Sunday, October 4, 2015

Count Your Sheep

"Le reve est bulle de vie
Un bien majuscule utile au chagrin"

Mylène Farmer - Dessine-Moi un Mouton


Squeezing through the crowd of gamer comics, superheroes, vampires and navel-gazing about twenty-somethings' dating habits, Count Your Sheep is a bit of an odd duck. You might call it a slice of life comic, but then nobody bothers concerning themselves with slices of the life of an eight-year-old. Not really. Calvin and Hobbes was more about politics than childhood. Where children are used as literary devices, it's normally as miniature adults illustrating a microcosm of human interaction, or as facile "goofy" laughing stock.

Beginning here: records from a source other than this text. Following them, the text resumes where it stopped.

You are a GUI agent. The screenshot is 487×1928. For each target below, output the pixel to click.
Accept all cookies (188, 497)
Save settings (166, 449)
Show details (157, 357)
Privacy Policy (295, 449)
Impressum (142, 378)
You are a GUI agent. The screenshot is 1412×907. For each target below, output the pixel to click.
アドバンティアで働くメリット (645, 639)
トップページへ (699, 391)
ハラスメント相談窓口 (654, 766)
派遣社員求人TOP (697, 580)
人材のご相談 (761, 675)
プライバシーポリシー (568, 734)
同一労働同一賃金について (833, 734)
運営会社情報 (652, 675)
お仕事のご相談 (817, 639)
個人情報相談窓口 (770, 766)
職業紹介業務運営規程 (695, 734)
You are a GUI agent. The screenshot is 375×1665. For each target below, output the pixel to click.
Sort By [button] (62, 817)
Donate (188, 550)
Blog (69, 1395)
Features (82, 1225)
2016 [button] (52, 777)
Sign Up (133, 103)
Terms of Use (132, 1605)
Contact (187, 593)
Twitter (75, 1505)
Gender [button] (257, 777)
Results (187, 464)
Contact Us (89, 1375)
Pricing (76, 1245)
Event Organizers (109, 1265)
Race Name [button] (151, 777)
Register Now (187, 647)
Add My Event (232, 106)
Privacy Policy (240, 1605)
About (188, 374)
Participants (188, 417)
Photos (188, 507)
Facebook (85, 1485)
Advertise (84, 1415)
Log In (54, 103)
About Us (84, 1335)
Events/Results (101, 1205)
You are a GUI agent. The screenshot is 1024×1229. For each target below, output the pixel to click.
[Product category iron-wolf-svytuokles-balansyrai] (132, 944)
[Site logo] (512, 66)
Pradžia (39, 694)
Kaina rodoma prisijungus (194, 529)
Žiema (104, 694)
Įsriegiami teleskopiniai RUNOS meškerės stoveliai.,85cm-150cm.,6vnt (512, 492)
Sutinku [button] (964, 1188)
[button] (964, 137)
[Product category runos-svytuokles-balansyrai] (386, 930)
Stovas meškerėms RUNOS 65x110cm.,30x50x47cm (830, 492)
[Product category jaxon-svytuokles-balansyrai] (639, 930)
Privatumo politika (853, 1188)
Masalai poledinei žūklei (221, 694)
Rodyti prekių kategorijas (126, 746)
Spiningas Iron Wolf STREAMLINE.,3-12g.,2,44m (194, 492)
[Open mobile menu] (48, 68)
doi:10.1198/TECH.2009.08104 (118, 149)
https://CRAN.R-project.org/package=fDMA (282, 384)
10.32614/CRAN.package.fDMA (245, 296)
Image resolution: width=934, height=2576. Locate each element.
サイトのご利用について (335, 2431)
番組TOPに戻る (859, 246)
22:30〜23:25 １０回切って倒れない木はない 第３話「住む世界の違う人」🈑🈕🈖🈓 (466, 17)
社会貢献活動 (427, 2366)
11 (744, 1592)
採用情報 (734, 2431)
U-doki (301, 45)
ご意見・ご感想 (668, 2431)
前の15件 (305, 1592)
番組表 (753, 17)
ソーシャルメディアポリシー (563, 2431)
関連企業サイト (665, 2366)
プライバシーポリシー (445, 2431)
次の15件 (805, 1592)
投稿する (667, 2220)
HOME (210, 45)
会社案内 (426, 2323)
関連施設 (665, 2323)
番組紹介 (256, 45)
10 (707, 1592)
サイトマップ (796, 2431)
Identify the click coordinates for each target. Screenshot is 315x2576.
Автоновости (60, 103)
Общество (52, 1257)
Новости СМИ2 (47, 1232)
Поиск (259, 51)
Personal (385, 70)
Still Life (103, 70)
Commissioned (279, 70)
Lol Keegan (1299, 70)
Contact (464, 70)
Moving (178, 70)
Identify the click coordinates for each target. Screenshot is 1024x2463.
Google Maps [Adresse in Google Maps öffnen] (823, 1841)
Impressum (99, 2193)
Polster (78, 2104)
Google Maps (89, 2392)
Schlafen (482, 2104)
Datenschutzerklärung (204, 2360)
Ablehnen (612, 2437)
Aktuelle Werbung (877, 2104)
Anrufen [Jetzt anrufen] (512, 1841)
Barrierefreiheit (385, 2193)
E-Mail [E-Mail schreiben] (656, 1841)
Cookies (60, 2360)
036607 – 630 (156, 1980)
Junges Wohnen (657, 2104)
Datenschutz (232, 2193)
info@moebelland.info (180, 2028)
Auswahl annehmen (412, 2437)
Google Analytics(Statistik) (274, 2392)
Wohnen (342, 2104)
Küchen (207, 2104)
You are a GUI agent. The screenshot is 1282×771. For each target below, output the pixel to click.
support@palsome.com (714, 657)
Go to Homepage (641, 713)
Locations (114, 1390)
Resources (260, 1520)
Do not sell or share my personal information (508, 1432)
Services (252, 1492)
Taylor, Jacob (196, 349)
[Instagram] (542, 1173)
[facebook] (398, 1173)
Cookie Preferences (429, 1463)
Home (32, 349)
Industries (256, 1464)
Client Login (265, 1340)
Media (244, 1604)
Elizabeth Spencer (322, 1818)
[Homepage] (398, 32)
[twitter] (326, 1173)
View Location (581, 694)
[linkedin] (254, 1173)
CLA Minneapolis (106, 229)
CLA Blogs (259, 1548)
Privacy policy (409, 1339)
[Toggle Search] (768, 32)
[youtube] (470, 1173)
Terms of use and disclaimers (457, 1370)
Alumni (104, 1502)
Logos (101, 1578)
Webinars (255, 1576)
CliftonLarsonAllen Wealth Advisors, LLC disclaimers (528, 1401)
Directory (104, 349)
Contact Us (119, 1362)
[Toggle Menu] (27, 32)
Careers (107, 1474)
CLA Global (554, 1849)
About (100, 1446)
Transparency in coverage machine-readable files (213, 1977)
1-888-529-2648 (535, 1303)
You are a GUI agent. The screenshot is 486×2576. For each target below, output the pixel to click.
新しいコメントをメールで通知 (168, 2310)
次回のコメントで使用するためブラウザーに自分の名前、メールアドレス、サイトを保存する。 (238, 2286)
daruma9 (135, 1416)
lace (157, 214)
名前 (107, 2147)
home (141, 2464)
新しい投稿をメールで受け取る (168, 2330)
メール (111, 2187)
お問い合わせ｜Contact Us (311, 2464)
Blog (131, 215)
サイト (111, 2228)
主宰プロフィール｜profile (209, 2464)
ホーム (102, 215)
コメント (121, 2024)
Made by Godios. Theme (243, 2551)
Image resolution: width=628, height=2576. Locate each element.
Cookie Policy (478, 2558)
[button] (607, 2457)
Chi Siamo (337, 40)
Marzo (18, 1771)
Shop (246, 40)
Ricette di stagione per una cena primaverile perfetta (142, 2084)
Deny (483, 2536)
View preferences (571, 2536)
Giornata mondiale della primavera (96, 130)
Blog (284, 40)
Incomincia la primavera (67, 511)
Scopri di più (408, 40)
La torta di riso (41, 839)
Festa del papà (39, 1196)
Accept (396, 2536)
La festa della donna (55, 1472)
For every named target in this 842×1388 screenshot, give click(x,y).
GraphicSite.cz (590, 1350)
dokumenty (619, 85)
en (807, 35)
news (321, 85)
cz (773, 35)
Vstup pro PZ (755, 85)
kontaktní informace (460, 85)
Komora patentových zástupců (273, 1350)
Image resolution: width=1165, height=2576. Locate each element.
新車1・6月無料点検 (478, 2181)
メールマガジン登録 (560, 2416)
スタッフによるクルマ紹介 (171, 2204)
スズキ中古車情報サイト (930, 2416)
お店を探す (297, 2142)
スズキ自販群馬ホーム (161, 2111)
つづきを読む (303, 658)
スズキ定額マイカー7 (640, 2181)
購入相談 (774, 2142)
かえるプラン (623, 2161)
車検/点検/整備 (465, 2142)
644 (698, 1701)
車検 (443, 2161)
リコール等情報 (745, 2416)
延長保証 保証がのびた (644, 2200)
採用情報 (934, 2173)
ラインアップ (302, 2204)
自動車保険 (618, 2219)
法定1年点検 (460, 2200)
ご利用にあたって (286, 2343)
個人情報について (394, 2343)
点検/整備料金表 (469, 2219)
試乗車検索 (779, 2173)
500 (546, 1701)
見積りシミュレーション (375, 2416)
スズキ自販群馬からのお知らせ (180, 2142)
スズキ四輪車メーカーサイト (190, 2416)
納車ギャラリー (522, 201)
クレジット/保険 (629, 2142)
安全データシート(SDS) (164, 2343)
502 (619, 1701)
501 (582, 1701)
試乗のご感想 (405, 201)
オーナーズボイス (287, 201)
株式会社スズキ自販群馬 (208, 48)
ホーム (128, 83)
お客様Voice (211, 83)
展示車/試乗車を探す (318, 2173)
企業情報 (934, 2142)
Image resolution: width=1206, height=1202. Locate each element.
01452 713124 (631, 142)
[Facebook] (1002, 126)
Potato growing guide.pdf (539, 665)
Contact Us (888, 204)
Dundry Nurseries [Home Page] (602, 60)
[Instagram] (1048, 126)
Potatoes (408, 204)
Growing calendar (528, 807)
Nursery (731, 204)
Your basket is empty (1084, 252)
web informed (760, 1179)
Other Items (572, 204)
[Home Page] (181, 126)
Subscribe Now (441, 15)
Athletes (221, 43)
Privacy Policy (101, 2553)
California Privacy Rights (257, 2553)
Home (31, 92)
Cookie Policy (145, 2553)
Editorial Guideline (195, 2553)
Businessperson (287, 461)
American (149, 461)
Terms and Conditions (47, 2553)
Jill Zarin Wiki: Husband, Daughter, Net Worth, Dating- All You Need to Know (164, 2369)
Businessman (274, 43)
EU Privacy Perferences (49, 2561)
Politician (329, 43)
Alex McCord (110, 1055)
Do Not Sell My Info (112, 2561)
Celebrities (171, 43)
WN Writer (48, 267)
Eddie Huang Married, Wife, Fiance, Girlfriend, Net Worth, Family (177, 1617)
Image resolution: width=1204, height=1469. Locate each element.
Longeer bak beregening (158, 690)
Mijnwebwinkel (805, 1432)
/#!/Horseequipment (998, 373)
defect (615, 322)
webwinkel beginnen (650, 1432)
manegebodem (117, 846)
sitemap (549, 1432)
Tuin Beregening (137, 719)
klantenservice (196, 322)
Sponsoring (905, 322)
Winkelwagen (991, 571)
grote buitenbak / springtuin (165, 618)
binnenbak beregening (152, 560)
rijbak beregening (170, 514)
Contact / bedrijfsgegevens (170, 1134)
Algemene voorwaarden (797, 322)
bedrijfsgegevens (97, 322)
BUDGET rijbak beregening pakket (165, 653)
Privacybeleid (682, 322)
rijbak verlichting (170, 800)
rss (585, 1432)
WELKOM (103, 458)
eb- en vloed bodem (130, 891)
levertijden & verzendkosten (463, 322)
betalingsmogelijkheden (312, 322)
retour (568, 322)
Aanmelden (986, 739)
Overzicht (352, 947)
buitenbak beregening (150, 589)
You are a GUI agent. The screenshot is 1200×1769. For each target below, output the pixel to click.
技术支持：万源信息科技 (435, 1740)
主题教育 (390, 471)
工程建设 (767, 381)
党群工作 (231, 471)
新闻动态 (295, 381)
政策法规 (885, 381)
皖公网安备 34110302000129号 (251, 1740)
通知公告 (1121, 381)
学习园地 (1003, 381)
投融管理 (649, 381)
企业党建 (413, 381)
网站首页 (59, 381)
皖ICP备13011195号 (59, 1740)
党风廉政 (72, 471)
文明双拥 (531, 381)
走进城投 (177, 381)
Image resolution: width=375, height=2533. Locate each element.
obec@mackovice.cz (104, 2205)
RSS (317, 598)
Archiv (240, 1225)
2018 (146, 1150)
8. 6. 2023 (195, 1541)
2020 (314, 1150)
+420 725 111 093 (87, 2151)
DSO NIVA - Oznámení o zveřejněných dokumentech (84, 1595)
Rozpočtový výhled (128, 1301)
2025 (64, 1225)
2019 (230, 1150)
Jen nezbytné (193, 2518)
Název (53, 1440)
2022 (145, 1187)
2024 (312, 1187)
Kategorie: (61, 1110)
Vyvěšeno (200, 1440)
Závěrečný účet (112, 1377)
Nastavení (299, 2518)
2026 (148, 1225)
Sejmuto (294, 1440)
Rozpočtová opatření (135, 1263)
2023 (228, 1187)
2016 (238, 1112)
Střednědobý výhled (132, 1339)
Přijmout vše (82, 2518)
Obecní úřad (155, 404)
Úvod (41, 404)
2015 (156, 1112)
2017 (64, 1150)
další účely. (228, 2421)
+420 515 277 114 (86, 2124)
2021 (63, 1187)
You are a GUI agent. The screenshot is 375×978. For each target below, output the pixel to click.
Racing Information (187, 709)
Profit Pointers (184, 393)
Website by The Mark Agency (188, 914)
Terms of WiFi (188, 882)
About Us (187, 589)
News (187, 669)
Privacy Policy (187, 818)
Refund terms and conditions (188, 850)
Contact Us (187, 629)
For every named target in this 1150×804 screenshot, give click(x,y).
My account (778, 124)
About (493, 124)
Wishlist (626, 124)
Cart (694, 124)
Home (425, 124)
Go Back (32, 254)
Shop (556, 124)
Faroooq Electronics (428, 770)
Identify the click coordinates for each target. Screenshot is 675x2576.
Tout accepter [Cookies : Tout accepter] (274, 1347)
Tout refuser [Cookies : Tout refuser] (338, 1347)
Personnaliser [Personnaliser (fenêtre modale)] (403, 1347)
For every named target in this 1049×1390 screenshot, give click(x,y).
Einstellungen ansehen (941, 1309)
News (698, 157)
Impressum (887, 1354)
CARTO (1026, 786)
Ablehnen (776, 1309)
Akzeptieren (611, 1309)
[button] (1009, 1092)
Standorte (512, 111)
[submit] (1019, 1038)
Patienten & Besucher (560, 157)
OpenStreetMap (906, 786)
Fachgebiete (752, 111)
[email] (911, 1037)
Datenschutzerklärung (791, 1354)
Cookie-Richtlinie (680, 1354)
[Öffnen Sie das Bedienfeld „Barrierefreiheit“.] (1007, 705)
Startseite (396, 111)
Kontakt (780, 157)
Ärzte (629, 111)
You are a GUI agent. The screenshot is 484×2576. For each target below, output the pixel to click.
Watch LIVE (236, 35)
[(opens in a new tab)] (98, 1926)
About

Very rarely, for example as in Wes Anderson's Moonrise Kingdom, is youth given its due as existence in itself and not merely a precursor to stagnant maturity.

Melancholy, self-conscious and often nauseatingly sweet, CYS doesn't quite set out to challenge or captivate its audience. It seems to have started, as I've remarked about others of the good old webcomics, as a simple idea, a shot in the dark, a one-shot gag reiterated with a few different punchlines until something grew out of those reiterations, a relationship between Ship the sheep and his young charge(s) running on the sort of good-natured humor that invites smiles more than laughter.

In fact, the most amazing aspect of reading CYS is just how much can be done with so little, how many creative slants the author added to the characters' basic interactions while keeping their private universe self-contained. It couldn't last forever, of course. As that containment broke, as meta-plot began taking over and finally new characters were added to spice things up, it gradually ran out of steam over the years. Ship's own gradual shift in personality from Katie's partner in crime to acting in loco parentis is likely the most symptomatic of this loss of focus. Still, Count Your Sheep at its best was a delightful treat for a weary mind.

Now, as the author was fond of saying, go to bed.